### YOUR ASSIGNMENT
When you reach the line that has "You are a GUI" in the material below, reproduce it and each line after it exactly, through the last one.

### STORED DATA
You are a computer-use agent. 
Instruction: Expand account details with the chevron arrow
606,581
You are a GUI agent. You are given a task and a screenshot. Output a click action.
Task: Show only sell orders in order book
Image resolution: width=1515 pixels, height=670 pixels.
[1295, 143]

### SOLUTION TO THE EXERCISE
You are a GUI agent. You are given a task and a screenshot. Output a click action.
Task: Show only sell orders in order book
Image resolution: width=1515 pixels, height=670 pixels.
[1295, 143]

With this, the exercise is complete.